• **Fragmento de lectura**:
El término de arte rupestre designa a toda grafía, señal, figura, etc., ejecutada sobre una superficie mineral no movible por una persona de complexión media, y a las obras sobre paredes rocosas de las formaciones subterráneas se las denomina arte parietal. Pero, en la práctica, la mayoría de los autores consideran las dos acepciones (rupestre y parietal) como sinónimos, pues igual de parietal es una pared rocosa al aire libre.
Lo que sí tendremos que distinguir es entre el arte rupestre a la intemperie y el desarrollado en los entornos subterráneos, sobre todo por las implicaciones técnicas y dificultades añadidas que conlleva este último. Así, los soportes al aire libre, por convención, serán todos aquellos en los que el proceso artístico no requiere de iluminación artificial, y por tanto, el/la autor/a pudo trabajar en ellos con la luz natural del día. En cambio, los soportes subterráneos mantienen la necesidad ineludible de portar una fuente de luz artificial nada más comenzar el devenir por los espacios aledaños; de este modo, el fenómeno artístico subterráneo resulta complejo, puesto que al empleo de medios artificiales de iluminación hay que unir la recarga de los mismos, la exploración de las cavidades, la planificación del trabajo, el tiempo de permanencia en el interior, etc.

• **Tarea planteada**: Edita el texto sobre el arte rupestre: reproduce todo lo que va desde "El término de" hasta "al aire libre.", sustituyendo "complexión media" por "estatura mediana".

• **Datos de origen**:
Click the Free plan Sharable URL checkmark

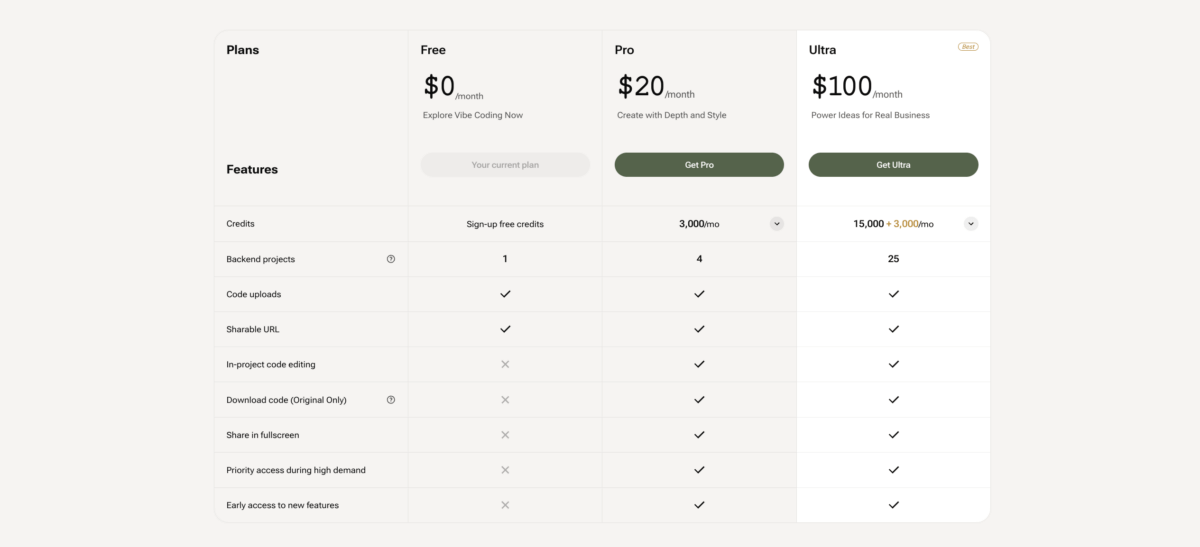tap(505, 329)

• **Respuesta**:
El término de arte rupestre designa a toda grafía, señal, figura, etc., ejecutada sobre una superficie mineral no movible por una persona de estatura mediana, y a las obras sobre paredes rocosas de las formaciones subterráneas se las denomina arte parietal. Pero, en la práctica, la mayoría de los autores consideran las dos acepciones (rupestre y parietal) como sinónimos, pues igual de parietal es una pared rocosa al aire libre.